I watched a lot of it the other night. Even for that era the Packers seemed to be one of the Whitest teams in the league.
Vince Lombardi was a social conservative; in his last years he began speaking out against the moral degeneration taking place in the country. Who knows how his life would have gone if he hadn't died at the age of 57 from cancer. Would he have been a leading spokesman on behalf of the Silent Majority as it was called at the time, or would he have capitulated to the homosexual, feminist, deviant Cultural Marxist swine that took over the popular culture beginning in the late 1960s, as everyone else eventually did?
Yes, the Packers were "Whiter" than most teams. Even by 1966, Lombardi payed big money for two white running backs (Anderson and Grabowski) to replace Hornung and Taylor.
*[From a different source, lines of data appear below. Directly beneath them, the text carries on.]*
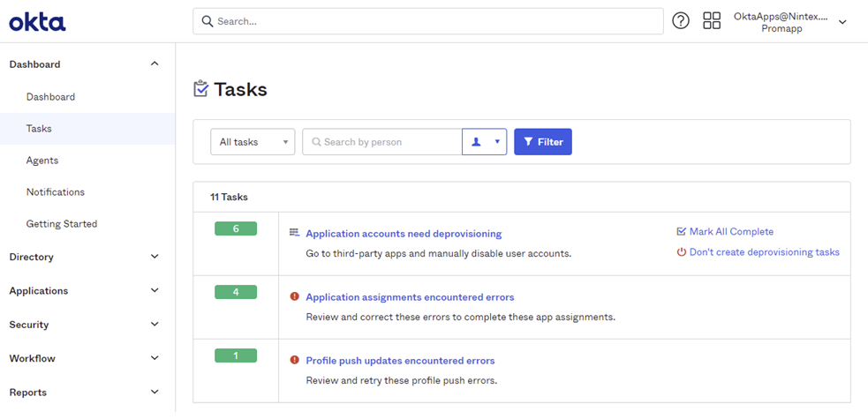Viewport: 868px width, 419px height.
Task: Click the deprovisioning list icon
Action: (294, 233)
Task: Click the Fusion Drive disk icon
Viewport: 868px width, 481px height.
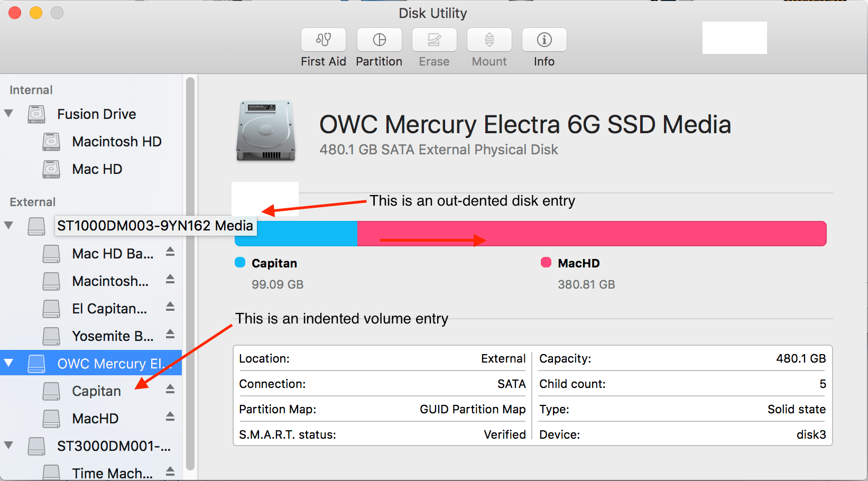Action: pyautogui.click(x=35, y=114)
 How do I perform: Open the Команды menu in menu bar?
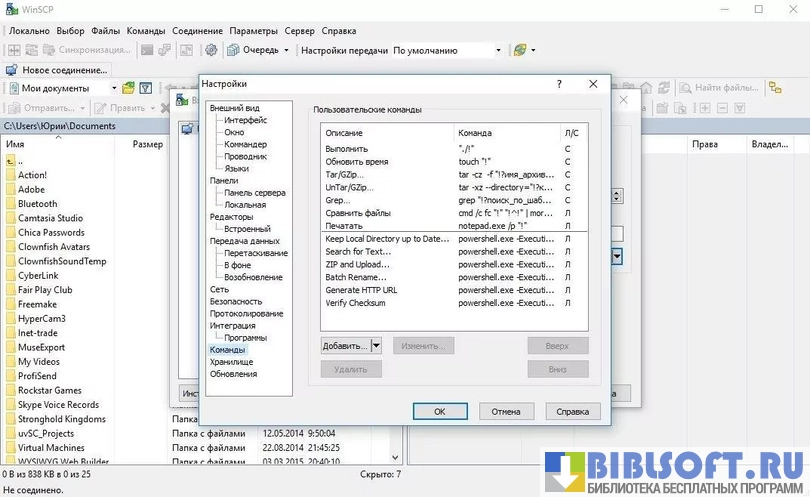coord(146,31)
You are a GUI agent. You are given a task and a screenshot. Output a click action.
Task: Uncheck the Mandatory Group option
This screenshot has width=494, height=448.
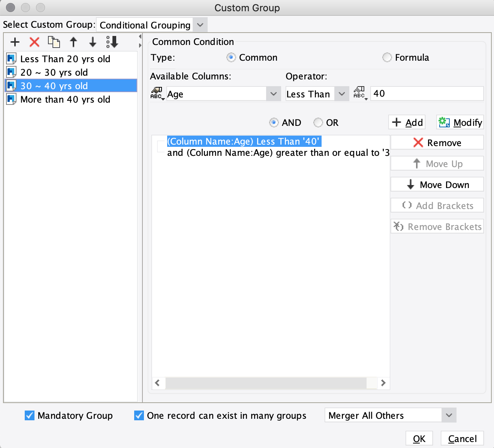pyautogui.click(x=30, y=415)
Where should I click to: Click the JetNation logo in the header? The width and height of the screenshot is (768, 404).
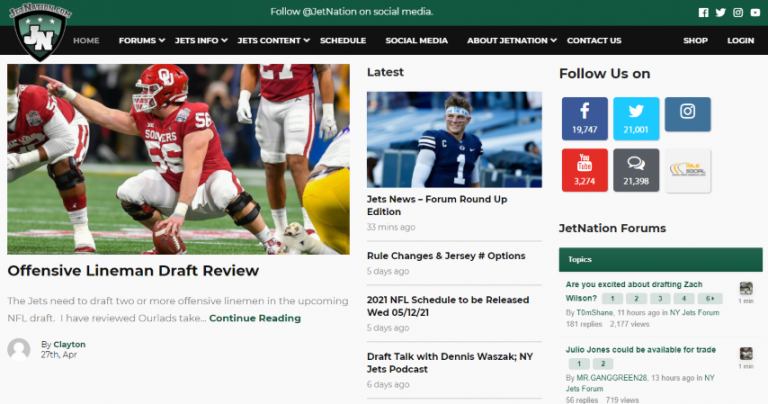coord(40,30)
Vince Lombardi was a Roman Catholic and I can't tell you how happy Catholics were to see JFK run for and win the Presidency in 1960. Lombardi endorsed JFK during the Wisconsin primary and was told by the new president to call him if he needed anything.
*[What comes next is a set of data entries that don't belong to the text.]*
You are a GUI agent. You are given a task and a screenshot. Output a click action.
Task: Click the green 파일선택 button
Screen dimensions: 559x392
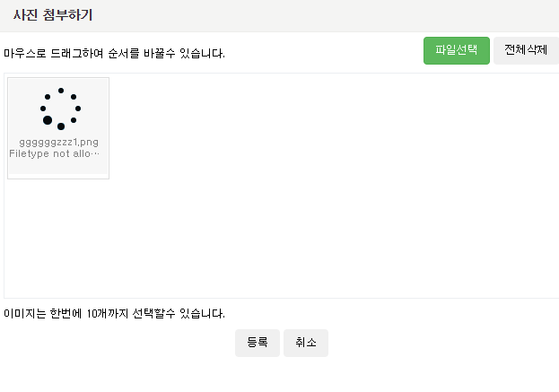pyautogui.click(x=456, y=51)
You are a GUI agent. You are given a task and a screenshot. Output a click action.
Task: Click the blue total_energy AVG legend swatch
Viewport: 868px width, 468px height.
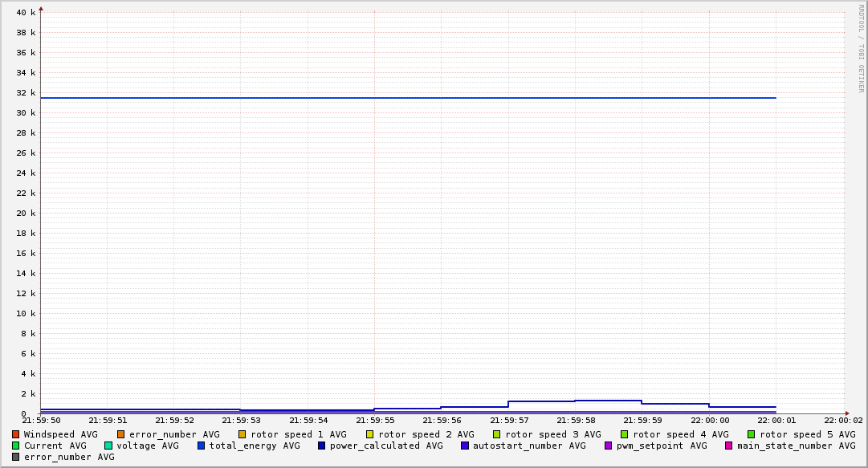pos(202,446)

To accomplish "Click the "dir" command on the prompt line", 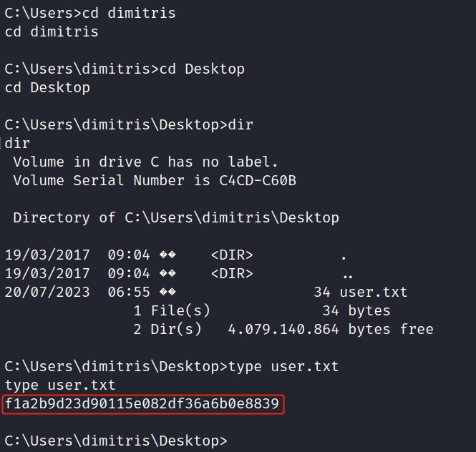I will (240, 125).
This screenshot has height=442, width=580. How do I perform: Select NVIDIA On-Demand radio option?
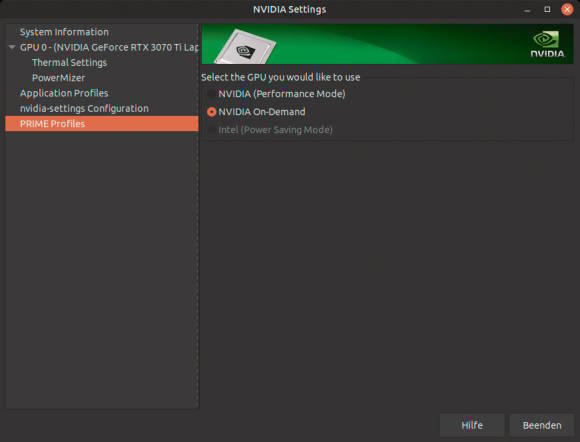point(211,112)
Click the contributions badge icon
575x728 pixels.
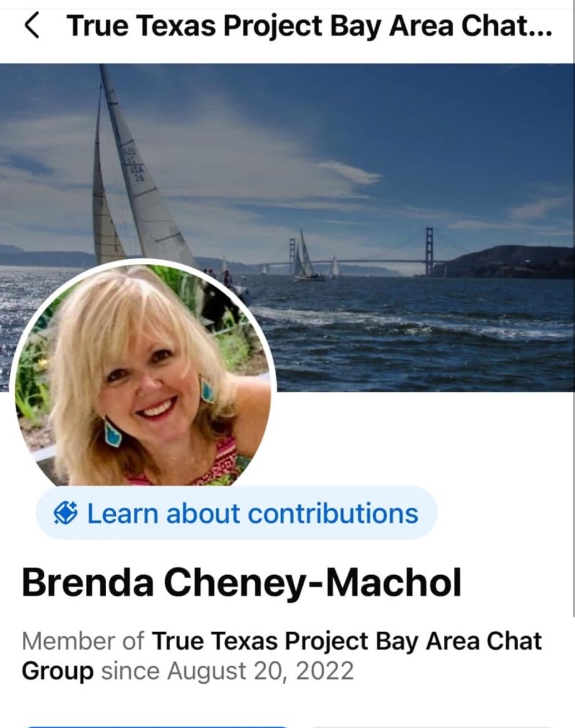pyautogui.click(x=65, y=514)
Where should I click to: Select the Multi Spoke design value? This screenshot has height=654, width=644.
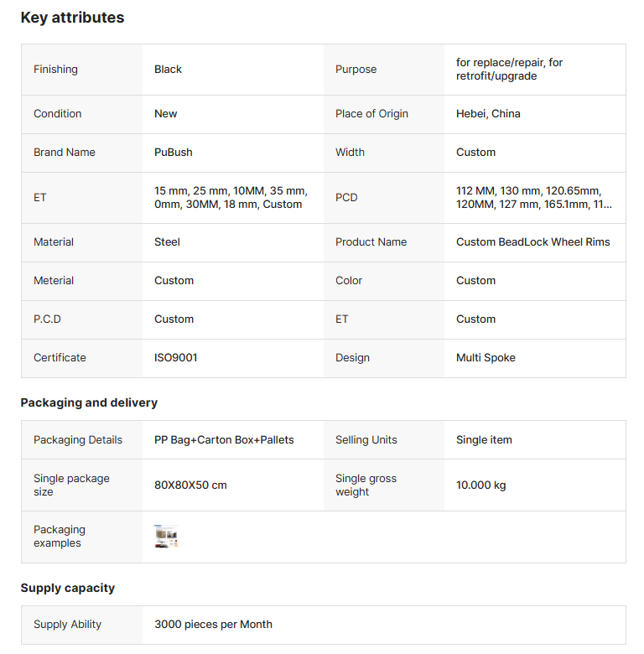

During the 1961 Berlin crisis, Paul Hornung was called up by his reserve unit. He was able to play most of the season (he was 1961 NFL MVP), but was on military duty at the time of the NFL Title game. Lombardi called President Kennedy and asked if Hornung could be excused from duty to play. JFK issued orders allowing Hornung to play for the Packers. He had a big day and was MVP of the 1961 NFL Championship game, winning a new car.
You have to remember that many people who were for JFK and even RFK were somewhat socially conservative. Lombardi was one of these.
In 1968, Richard Nixon even considered Vince Lombardi as his running mate until his aides told him Lombardi was a Kennedy Democrat.
I once saw Lombardi's main biographer, David Maraniss, interviewed by Robert Novak on Paul Weyrich's network. Maraniss said that Lombardi was growing more conservative in the last year of his life, even being friendly with Nixon.
I recall a newspaper article about a Lombardi speech in the spring of 1970. He sounded like Spiro Agnew.
Maraniss felt that if he had lived, Lombardi might have been supporting Ronald Reagan in 1980.
Quite a few Democrats who supported JFK in 1960, made that move in 1980.